Support to military children facilitated by HE institutions can extend beyond their post-18 student base. With many universities offering outreach programmes to primary and secondary schools, sixth forms and Further Education colleges, there are real opportunities to enhance a service child’s educational journey. Supporting pre-university students through the challenges of being a service child instills confidence in HE institutions and encourages continuation of education to university.

Commitment to support

The Armed Forces Covenant is a promise by the nation ensuring that those who serve or who have served in the armed forces, and their families, are treated fairly. By signing the covenant, HE institutions codify a pledge to acknowledge and understand the lives of those who serve, or have served, and their families, committing to ensuring they are treated with respect and fairness.

As signatories, HE institutions are well placed to offer meaningful support.
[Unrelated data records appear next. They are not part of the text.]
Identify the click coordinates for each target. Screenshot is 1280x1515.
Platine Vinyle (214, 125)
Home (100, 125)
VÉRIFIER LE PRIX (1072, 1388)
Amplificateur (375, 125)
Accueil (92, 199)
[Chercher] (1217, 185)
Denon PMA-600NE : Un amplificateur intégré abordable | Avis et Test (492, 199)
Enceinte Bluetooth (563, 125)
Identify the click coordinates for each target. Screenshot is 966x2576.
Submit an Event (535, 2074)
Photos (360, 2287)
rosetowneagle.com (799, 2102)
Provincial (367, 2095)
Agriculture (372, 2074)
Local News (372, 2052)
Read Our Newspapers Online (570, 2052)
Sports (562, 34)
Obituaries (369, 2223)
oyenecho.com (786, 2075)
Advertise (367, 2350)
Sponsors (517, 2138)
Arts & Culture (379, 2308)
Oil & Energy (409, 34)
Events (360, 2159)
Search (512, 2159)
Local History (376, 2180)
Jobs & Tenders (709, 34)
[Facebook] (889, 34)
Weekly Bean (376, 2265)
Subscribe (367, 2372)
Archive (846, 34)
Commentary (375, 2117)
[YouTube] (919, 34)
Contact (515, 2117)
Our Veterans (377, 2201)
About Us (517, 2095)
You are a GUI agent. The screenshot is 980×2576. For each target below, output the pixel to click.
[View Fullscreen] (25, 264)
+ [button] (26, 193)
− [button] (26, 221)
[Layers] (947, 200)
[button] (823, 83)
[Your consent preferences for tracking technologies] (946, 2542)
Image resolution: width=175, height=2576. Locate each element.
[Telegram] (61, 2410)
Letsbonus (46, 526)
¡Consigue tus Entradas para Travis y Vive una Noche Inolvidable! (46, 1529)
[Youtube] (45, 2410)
It demonstrates to students from a military background that they are supported and accepted, and offers reassurance that their institution recognises the challenges of their way of life.

This should not be underestimated – HE institutions are not expected to know and understand everything that a military background involves but making the commitment to learn from those who have lived experiences is instrumental to such students’ inclusivity.

Universities educate the next generation of teachers, doctors, nurses, and professionals entering other community-focused roles. In these roles, interaction with service families – knowingly or not – is likely to occur, however in the training for such positions, there is little acknowledgement of the challenges that service children face.

Sessions on such a subject should be embedded within university-level vocational degrees for the healthcare, education, and social work sectors. These sessions should be run by the armed forces’ families federations and informed by service children on what it means to grow up in a military environment and what tangible support would mean to them.

This is just a start. So much more support can be implemented by the education sector to support young people from a military background. From specified training for academics and professional services staff and education of our health and social care students on the challenges that service children face, to becoming signatories to the Armed Forces Covenant, and collaboration with organisations such as the Service Children’s Progression Alliance, there are manifest opportunities for universities to move in a direction of meaningful change.

2 responses to “Understanding the needs of students from military families

  1. Thanks for highlighting this important subject on WonkHE. A number of universities participate in Military Education Committees, which are an important means of supporting students who are attached to service units alongside their academic studies (some of whom may ultimately go on to have a career in the military), as well as learning about the experiences of those in the armed forces more generally. Where universities are signatories of the Armed Forces Covenant, participation in a Military Education Committee and its associated activities helps to demonstrate that pledge in action. https://www.comec.org.uk/military-education-committees/

  2. Lizzie’s helpful article does not mention the tacit and overt hostility faced by students from a Service family or indeed, students who are Service leavers. The root of much of this is non-comprehension from both sides. Students from non-Service backgrounds might have been fed all sorts of misinformation about Defence and students from Service families may not have have been equipped to engage with those whose perspectives on the world differ so markedly from theirs.

    As a veteran myself, I’m very fortunate to work in a university where public service is promoted and there is a Veteran and Families Institute but I am acutely aware from my own earlier experiences of HE as a UG and PG student that the prevailing atmosphere for service leavers and families can be somewhat unpleasant at times.